Wo steht die deutsche Wirtschaft nach über einem Jahr Krieg in der Ukraine?
Sie tritt auf der Stelle. Das sagt Ilja Nothnagel aus der Geschäftsführung des DIHK. "Anzeichen für einen breiten Aufschwung fehlen weiter." Trotz der Entspannung bei den Energiepreisen schauen unter dem Strich mehr Firmen negativ auf die kommenden Monate als positiv. Im langjährigen Durchschnitt war die Zahl der Zuversichtlichen immer größer als die der Verzagten. Für das laufende Jahr erwartet die Konjunkturabteilung des DIHK deshalb, dass die Wirtschaft stagnieren wird. Die Wachstumsprognose lautet auf 0 Prozent. Damit ist der Industrie- und Handelskammertag pessimistischer als die Bundesregierung. Sie rechnet mit einem Mini-Wachstum von 0,4 Prozent, die führenden Wirtschaftsforschungsinstitute mit 0,3 Prozent.
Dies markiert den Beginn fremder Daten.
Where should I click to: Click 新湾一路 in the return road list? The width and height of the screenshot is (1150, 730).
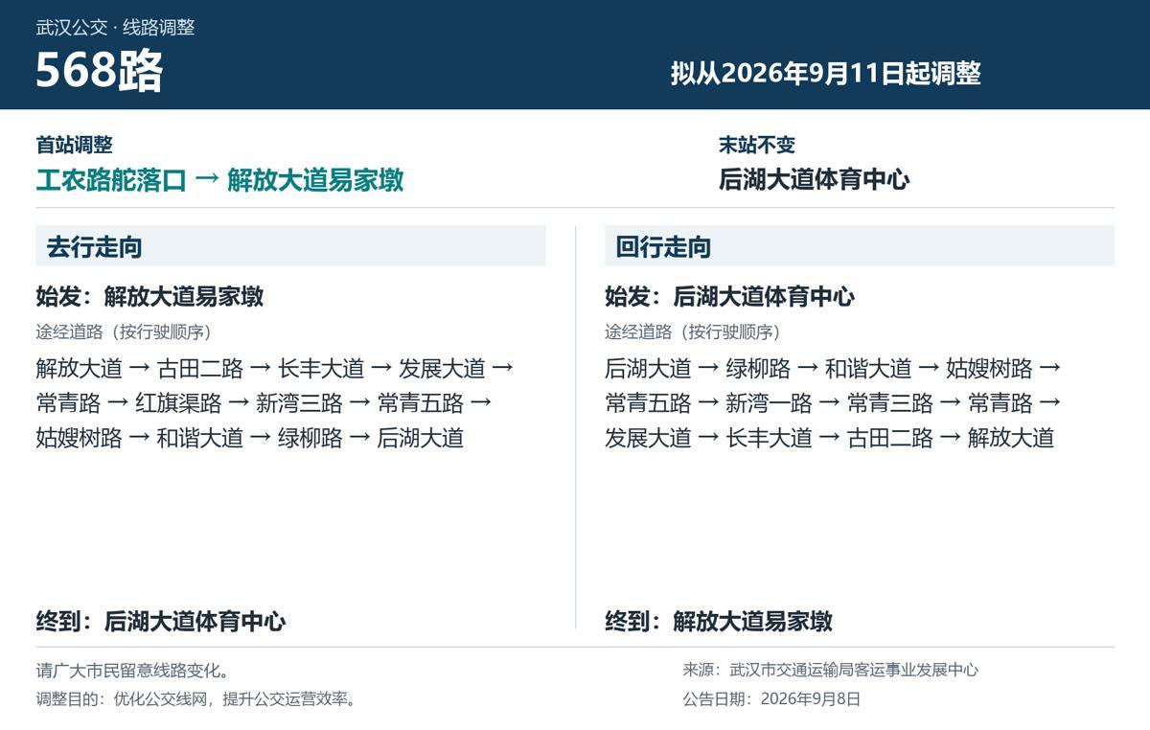(769, 403)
Wie schlagen sich andere Länder?
In der Konkurrenz der Industrieländer fällt die Bundesrepublik zurück. Betrachtet man das Wachstum seit 2015, dann liegen die USA klar vor Deutschland, die Nachbarn Frankreich und Österreich knapp vor der Bundesrepublik. Schweden, Portugal und die Niederlande haben in diesem Zeitraum doppelt so stark zugelegt. Nur die italienische Wirtschaft hat sich noch langsamer entwickelt als die deutsche. Der DIHK verlangte wegen der durchwachsenen Bilanz, dass die Bundesregierung etwas für mehr Tempo tun müsse. Dazu zählt der Verband zum Beispiel, dass die im Koalitionsvertrag geplanten Super-Abschreibungen für Investitionen kommen und die Behörden schneller Genehmigungen für Fabriken und Infrastruktur erteilen. Auch die Präsidentin des Verbandes der Familienunternehmen macht Druck. "Für die Industrie ist es derzeit das Wichtigste, wie die Regierung die extremen Kosten am heimischen Standort – von Energie bis Steuern – so senken will, dass unsere Exporte wieder wettbewerbsfähig werden", sagte Marie-Christine Ostermann unserer Redaktion.
Was sind die größten Probleme der Unternehmen?
Unter den Problemen, mit denen die Unternehmen zu kämpfen haben, ragen vier heraus. Egal, ob Industrie, Handel, Bau oder Dienstleistungssektor, prominent beklagt werden die hohen Energie- und Rohstoffpreise, der Fachkräftemangel, die gestiegenen Arbeitskosten und eine fehlerhafte Wirtschaftspolitik.
Wie steht es um Finanzierung und Investitionen?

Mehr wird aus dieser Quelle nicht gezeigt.